* **What you are asked to do**
Only lines with the word "agent" are needed; collect each of them from the listing below.

====== Provided information ======

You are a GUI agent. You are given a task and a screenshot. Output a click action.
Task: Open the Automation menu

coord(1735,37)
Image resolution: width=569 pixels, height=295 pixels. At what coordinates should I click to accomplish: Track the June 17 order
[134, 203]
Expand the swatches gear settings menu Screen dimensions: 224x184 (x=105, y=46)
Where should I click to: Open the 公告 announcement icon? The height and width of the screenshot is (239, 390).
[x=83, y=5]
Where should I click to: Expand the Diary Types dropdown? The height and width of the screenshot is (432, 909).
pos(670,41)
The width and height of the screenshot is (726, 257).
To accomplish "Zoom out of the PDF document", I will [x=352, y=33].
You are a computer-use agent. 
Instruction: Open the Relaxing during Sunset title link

======
====== Provided information ======

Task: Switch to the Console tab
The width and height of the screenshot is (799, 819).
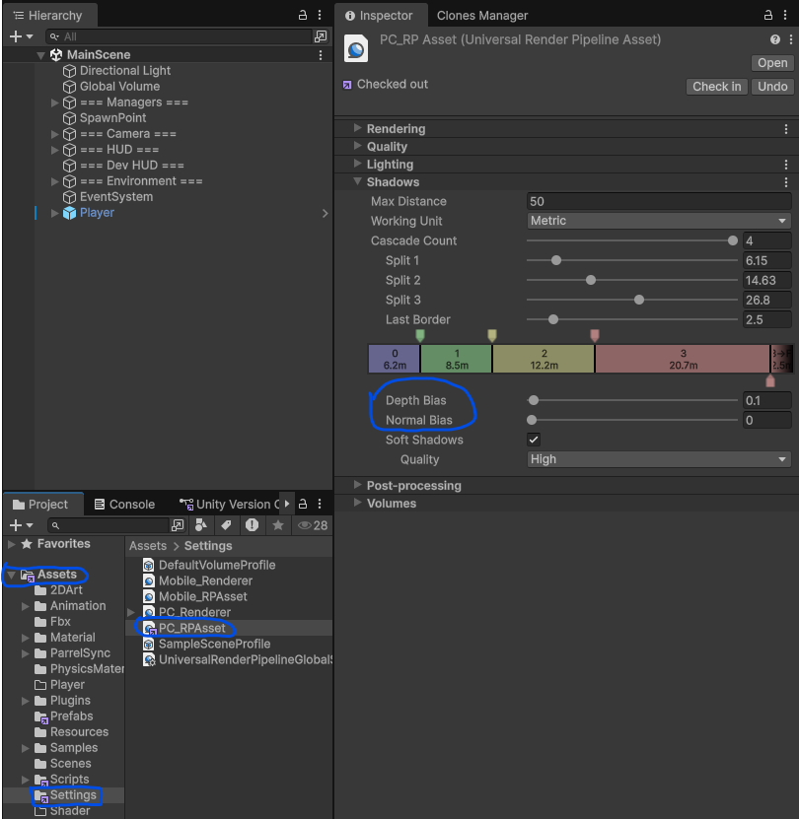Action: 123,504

======

* **Answer section**
You are a GUI agent. You are given a task and a screenshot. Output a click action.
You are a computer-use agent. 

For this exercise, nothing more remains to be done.